» **What to work on**
The entries below are to be reproduced exactly, with their pictures omitted.

(Stored data)
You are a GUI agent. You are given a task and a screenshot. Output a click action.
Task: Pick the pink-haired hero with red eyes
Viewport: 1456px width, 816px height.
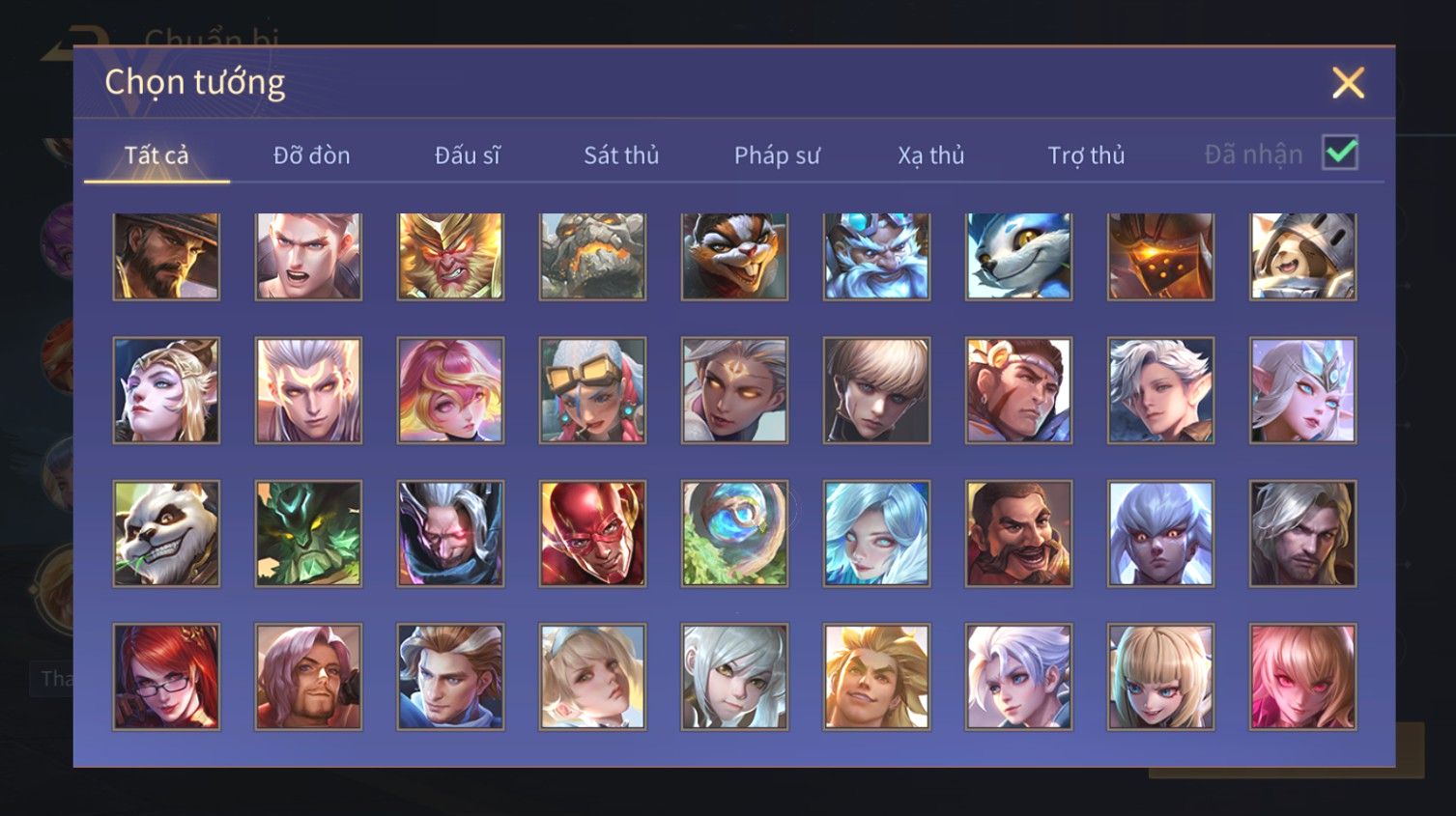pyautogui.click(x=1302, y=676)
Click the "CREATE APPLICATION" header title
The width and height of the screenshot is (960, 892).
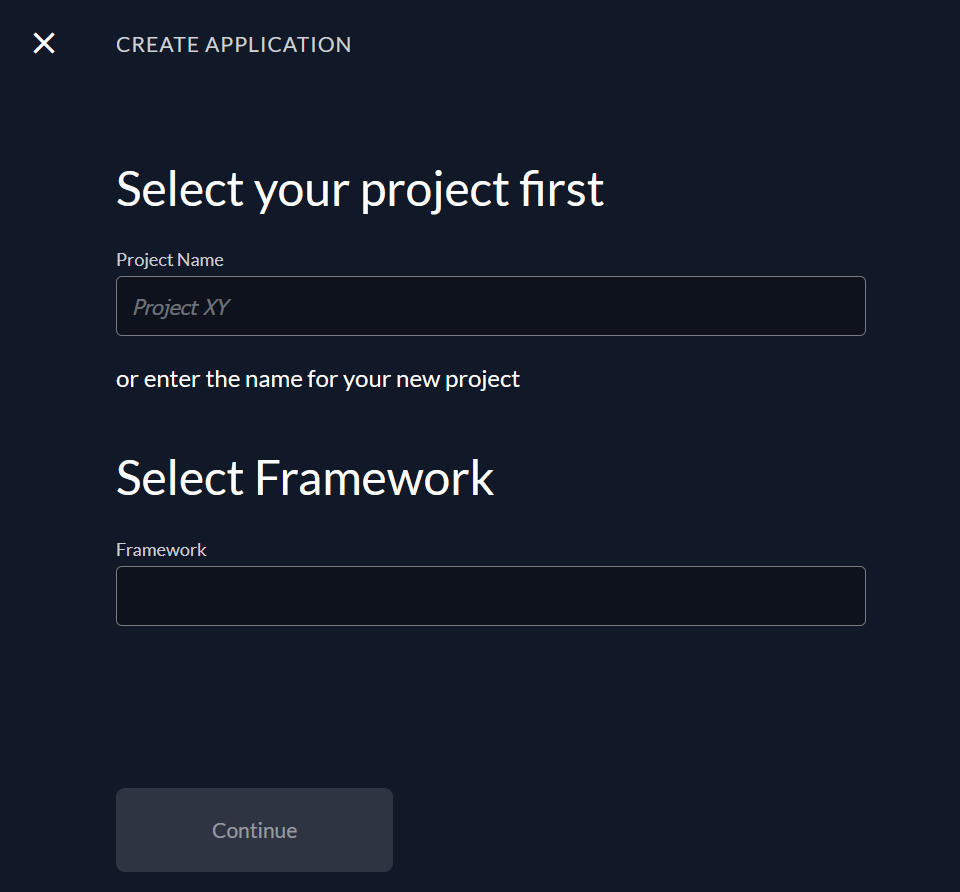(x=233, y=45)
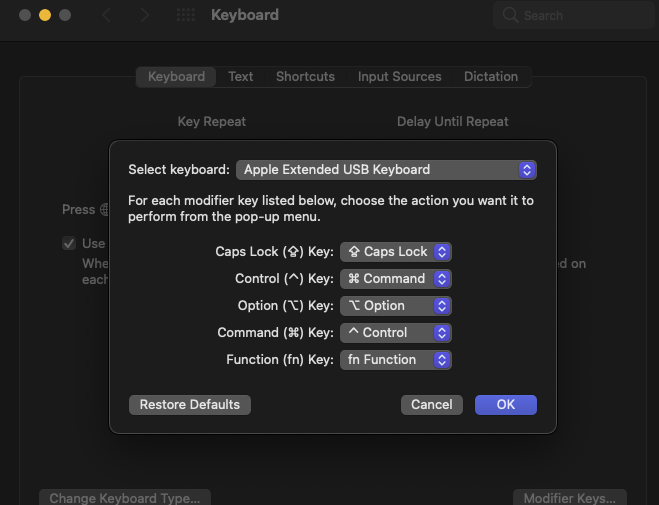Open the Caps Lock Key pop-up menu

(x=396, y=252)
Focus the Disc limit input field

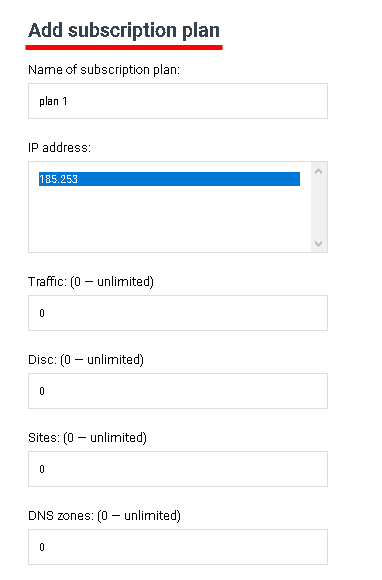click(x=178, y=391)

» **Expected answer**
You are a GUI agent. You are given a task and a screenshot. Output a click action.
Task: Pick the pink-haired hero with red eyes
Viewport: 1456px width, 816px height.
pyautogui.click(x=1302, y=676)
Click the "CREATE APPLICATION" header title
The width and height of the screenshot is (960, 892).
(x=233, y=45)
Open the Caps Lock Key pop-up menu

(x=396, y=252)
Focus the Disc limit input field

click(x=178, y=391)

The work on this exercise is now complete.